**Directions**
Rewrite the material below, replacing "version history" with "revision history" and leaving everything else unchanged.

Word and element location data:
·····

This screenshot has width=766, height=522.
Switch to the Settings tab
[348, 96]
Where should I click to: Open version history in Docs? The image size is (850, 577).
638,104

·····

**Response below**
This screenshot has width=766, height=522.
Switch to the Settings tab
[348, 96]
Where should I click to: Open revision history in Docs? The image size is (850, 577).
638,104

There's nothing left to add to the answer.